--- Selected excerpt ---

Agent Mode

Bounded LLM loop with a crawl tool surface.

What it is

Agent Mode (Mode B) is an LLM-backed execution loop built into GrubCrawler. You give it a goal in natural language; it plans which pages to crawl, executes them, observes the results, and keeps going until the goal is met or a stop condition is hit.

The loop runs plan → execute → observe cycles. Each cycle the LLM sees the current context and decides what to do next. Tools are the same crawl tools the API exposes — the agent just calls them programmatically.

POST/api/agent/run

Submit a task for the agent to execute.

Request

{
  "task": "Find the pricing page for example.com and extract all plan names and prices.",
  "start_url": "https://example.com",
  "customer_id": "optional",
  "config": {
    "max_steps": 10,
    "max_wall_time_ms": 60000,
    "provider": "anthropic",
    "model": "claude-opus-4-7"
  }
}

Response (when complete)

{
  "run_id": "uuid",
  "status": "completed",
  "stop_reason": "goal_met",
  "result": "Found 3 plans: Starter ($9/mo), Pro ($29/mo), Enterprise (custom).",
  "steps_taken": 4,
  "wall_time_ms": 12400
}

Stop conditions

The agent stops when any of these triggers:

  • goal_met LLM declares the task complete
  • max_steps Step limit reached (default 10)

--- Data listing ---

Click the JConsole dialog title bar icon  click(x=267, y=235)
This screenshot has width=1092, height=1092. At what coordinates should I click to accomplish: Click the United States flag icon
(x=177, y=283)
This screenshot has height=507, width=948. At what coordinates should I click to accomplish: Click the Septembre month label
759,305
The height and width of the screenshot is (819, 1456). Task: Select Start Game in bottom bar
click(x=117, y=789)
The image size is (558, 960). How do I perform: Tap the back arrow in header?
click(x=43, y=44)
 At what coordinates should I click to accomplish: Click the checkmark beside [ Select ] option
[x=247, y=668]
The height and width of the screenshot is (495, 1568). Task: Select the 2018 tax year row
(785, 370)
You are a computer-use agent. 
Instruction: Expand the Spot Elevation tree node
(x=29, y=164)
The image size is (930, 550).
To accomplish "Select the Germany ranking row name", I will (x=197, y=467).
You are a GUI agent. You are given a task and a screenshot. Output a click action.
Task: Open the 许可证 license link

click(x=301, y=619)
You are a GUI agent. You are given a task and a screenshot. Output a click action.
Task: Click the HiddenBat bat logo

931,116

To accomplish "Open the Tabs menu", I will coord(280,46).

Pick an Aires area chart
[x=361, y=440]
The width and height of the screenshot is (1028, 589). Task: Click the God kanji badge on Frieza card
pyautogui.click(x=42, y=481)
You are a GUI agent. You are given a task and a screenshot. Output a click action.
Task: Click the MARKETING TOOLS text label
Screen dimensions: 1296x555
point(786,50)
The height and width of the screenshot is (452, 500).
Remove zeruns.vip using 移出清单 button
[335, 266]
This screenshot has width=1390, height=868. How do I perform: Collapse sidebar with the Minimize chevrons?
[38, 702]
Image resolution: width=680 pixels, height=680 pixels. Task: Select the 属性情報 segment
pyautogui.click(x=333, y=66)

---

Requirement - Can you reproduce the Agent Mode page from the words "Bounded LLM loop" through "calls them programmatically.", replacing "loop" with "pipeline" each time it occurs? Rely on the Agent Mode page alone, not on the entries.

Output for this exercise -
Bounded LLM pipeline with a crawl tool surface.

What it is

Agent Mode (Mode B) is an LLM-backed execution pipeline built into GrubCrawler. You give it a goal in natural language; it plans which pages to crawl, executes them, observes the results, and keeps going until the goal is met or a stop condition is hit.

The pipeline runs plan → execute → observe cycles. Each cycle the LLM sees the current context and decides what to do next. Tools are the same crawl tools the API exposes — the agent just calls them programmatically.